Adouble winner for best film and best direction in the Istanbul fest's national competition, "Journey on a Clock Hand" is a culmination of helmer Omer Kavur's recent work, recapping his pet themes and symbols. The existential mystery tale about a clock mender who arrives in a village where time has stopped has a jewel-like perfection, but leaves viewers a little cold. It should do mileage on the festival scene (next stop is Cannes' Un Certain Regard) and find scattered arthouse takers. Kerem (Mehmet Aslantug) is an ordinary fellow whose job is a variation on the traveling salesman: He wanders from town to town, looking for clocks to mend. When a stranger hands him a key to a mysterious clock tower, he heads off to repair it. Esra, the owner (Sahika Tekand), is a dark lady who spends her time weaving cloth on a loom and mourning her dead daughter. She seduces the enamored clockmaker, ignoring the brooding suspicions of her hunter-husband (Tuncel Kurtiz). Strange things start happening to Kerem: He witnesses a murder on a lake, but the corpse disappears. Repairing the clock (which stopped when the little girl died), Kerem discovers there was a previous mender who had an affair with Esra and mysteriously disappeared. Viewers breathe a sigh of relief when Esra's jealous husband puts Kerem on a train heading out of town, but the woman fatefully draws him back to his destiny.
The plot could be a Patricia Highsmith mystery, except for Kavur’s disinterest in conventional psychology and his preoccupation with symbols and archetypes. One of these is certainly the boarding house where Kerem finds lodging, inhabited by mute parrots, blind musicians and an occasional overdressed dwarf. Though the film works on a deeper level, it is guaranteed to drive batty any viewer looking for logical explanations.
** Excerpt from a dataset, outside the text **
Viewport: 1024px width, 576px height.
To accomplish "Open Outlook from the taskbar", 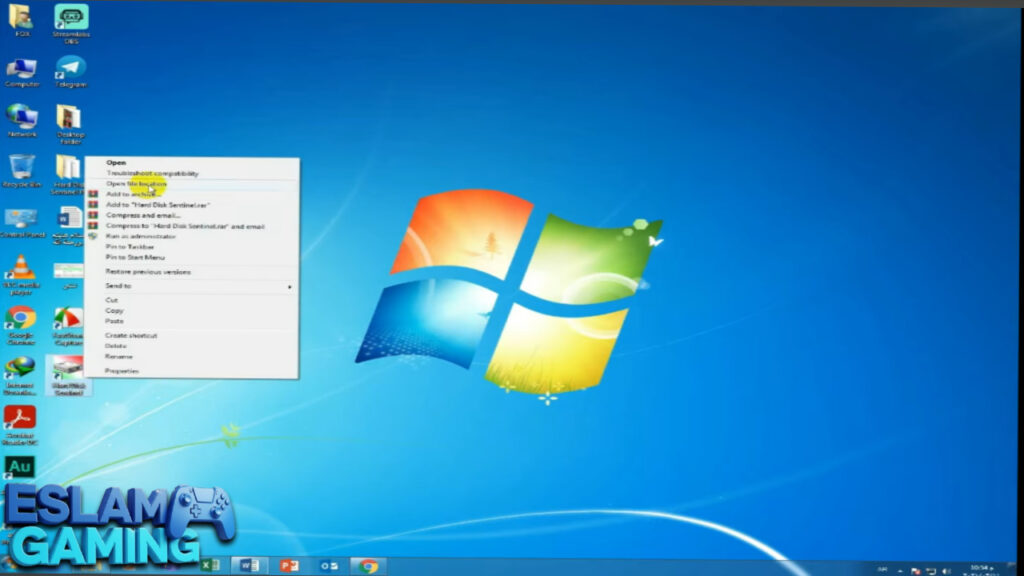I will (329, 566).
Kavur even refuses to pin down the tale’s ending, leaving it open-ended.
This is very much auteur territory, of interest to aficionados. The film’s main problem is that it is emotionally unabsorbing, as though the director had been making sketches for it so long (in pictures like “Motherland Hotel” and “The Secret Face”) that when he finally got it right, there was little heart left in it.
Apart from the quaintness of the sleepy little town and its eye-catching clock tower, there is little in pic that is specifically Turkish. Pacing is slow but steady, and the quite dark cinematography by Erdal Kahraman is precise to the point of minimalism. Also bare-boned is dialogue by scripters Kavur and Macit Koper. As the drifter-hero, Aslantug is pretty nondescript, but Tekand breaks through a static role to imbue Esra with a strong femme fatale personality. Veteran thesp Kurtiz comes across as unexpectedly human in the role of her rich older mate.